IMMIGRANT SONG July 1, 2020
Local boy made good, fellow Hope grad, and top notch educator Paul Kurdziel posted this on his Facebook page a couple of days ago. As a child of immigrants myself, some of whom came just before the Civil War and rushed to join the Union cause, while others came over not so long before his grandfathers, this captured my attention. And so I asked Paul if I could reprint this here. He was glad to say yes.
Grace and peace to you all…
When I was a little boy—and even to this day—my mom taught us that when we wrong another, we must repent, reconcile, and restore with the person I (we) wronged. Anything less would not be adequate or just or equitable.
I just looked at some comments on a social media news site about the “All Lives Matter” shirts at Wal-Mart. The comments? Wow.
Both of my grandfathers were immigrants. One came from Poland, and the other came from Norway. Both came to these United States believing their hard work would make their and their future families’ lives better. They were not wrong. One worked machining camshafts, and the other worked as a welder at Brunswick. I benefited.
On the social media news site, many wanted to discount history: that was then, and this is now. People posting appeared (appear) to believe that somehow the American Dream of opportunity for all became true for all people at some point in time in history. This is simply not true.
The genocide of Native Americans, and the theft of land and resources cannot be undone. The labor stolen from African Americans as well as the murder, maiming, and theft of property from African Americans cannot be undone. The continued efforts to turn human beings into commodities cannot be undone.
Yeah, my grandfathers were not around these United States until the 1920s. That’s true. However, the “Exceptionalism” of these United States was built upon stolen land, stolen labor, and stolen lives.
To make our nation whole—as whole as it can possibly be—we must repent, reconcile, and restore the people on whose lives—generation after generation—this country was built. I don’t believe this is a political issue: it is a moral issue. These United States cannot move forward without a process of repentance, reconciliation, and restoration.

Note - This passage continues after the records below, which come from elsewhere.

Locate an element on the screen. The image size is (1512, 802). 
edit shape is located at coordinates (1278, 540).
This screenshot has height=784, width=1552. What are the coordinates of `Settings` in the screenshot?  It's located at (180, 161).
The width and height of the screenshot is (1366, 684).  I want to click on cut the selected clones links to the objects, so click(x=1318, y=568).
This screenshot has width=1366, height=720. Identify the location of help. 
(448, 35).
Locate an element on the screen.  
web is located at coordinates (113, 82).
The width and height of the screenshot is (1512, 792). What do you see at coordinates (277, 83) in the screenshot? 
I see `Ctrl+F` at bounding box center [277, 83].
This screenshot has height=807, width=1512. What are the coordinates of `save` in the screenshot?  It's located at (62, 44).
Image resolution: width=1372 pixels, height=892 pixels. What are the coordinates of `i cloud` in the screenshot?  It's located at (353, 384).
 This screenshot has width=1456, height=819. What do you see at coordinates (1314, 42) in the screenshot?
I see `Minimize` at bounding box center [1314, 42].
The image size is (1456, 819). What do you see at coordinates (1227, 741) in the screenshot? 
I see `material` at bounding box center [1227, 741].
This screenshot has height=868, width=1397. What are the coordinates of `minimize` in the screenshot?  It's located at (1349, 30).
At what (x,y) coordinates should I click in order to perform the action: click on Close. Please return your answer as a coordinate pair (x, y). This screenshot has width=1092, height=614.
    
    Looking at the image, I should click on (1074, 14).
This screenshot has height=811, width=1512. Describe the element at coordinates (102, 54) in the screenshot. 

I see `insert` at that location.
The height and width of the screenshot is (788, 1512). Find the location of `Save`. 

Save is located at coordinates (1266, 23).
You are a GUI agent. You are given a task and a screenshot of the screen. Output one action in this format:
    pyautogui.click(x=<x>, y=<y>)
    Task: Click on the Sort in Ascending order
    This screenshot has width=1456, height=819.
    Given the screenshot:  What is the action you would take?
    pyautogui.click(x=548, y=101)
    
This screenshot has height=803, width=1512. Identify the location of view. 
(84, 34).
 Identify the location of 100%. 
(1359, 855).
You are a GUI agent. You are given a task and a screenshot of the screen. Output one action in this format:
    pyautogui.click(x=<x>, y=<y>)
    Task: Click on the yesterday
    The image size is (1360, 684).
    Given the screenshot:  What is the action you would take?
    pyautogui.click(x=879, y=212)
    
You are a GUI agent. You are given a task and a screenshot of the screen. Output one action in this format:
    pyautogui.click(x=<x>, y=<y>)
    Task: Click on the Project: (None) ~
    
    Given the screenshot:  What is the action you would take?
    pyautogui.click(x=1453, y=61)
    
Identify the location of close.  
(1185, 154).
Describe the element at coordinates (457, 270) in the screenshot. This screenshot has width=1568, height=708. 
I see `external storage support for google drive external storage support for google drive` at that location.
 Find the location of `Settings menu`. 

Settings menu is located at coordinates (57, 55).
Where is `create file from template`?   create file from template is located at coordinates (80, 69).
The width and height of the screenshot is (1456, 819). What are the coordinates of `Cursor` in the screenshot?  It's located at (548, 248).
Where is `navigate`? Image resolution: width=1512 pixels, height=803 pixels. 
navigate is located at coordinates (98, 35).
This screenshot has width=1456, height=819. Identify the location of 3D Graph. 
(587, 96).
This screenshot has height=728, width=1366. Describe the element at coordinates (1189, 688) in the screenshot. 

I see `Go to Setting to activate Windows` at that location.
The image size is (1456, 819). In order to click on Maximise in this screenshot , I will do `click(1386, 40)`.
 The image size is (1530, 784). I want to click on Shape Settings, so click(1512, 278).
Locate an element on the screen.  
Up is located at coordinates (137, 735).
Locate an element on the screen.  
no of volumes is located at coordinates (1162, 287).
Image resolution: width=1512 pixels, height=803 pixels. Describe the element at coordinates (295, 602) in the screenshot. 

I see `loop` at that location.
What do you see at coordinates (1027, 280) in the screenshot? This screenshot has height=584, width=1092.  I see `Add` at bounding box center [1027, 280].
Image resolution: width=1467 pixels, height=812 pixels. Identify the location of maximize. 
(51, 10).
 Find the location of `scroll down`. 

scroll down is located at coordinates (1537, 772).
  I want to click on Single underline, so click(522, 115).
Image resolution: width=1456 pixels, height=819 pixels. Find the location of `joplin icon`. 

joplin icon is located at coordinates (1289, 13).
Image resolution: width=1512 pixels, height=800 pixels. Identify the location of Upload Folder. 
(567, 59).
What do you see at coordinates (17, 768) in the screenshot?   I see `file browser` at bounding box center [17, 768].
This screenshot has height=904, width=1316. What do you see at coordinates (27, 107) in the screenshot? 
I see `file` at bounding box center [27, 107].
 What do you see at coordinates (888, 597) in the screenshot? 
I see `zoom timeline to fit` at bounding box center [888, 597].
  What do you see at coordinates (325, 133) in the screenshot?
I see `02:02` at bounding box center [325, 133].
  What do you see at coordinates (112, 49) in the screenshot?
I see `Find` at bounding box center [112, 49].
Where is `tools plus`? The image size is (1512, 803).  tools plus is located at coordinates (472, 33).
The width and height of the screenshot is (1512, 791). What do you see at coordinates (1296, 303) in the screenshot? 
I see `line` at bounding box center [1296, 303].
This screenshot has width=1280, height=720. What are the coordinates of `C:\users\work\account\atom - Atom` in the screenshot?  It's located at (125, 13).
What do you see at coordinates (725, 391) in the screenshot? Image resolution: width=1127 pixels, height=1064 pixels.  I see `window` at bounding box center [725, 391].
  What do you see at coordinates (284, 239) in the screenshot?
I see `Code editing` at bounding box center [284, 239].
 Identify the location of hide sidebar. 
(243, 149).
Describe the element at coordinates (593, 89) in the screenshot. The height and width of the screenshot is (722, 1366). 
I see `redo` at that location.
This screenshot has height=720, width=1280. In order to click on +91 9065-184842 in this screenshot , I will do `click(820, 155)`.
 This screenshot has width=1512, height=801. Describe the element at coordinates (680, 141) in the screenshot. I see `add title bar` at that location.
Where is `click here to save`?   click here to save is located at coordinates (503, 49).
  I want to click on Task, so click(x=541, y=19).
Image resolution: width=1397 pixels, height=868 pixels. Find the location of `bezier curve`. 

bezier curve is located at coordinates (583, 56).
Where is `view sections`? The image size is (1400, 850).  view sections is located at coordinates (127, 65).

We are rotting from the inside out, and we blame the ill of the day—the ill of the day is a touch of eczema compared to the infection we have. Hyperbole? I don’t think so. Peruse the Prophets of the Old Testament. Read about Rome. Research historical empires.
We have an opportunity to be exceptional different from empires in history: repent, reconcile, and restore. It’s kind of Christian, too—much more than the verbiage on our money or the Pledge of Allegiance.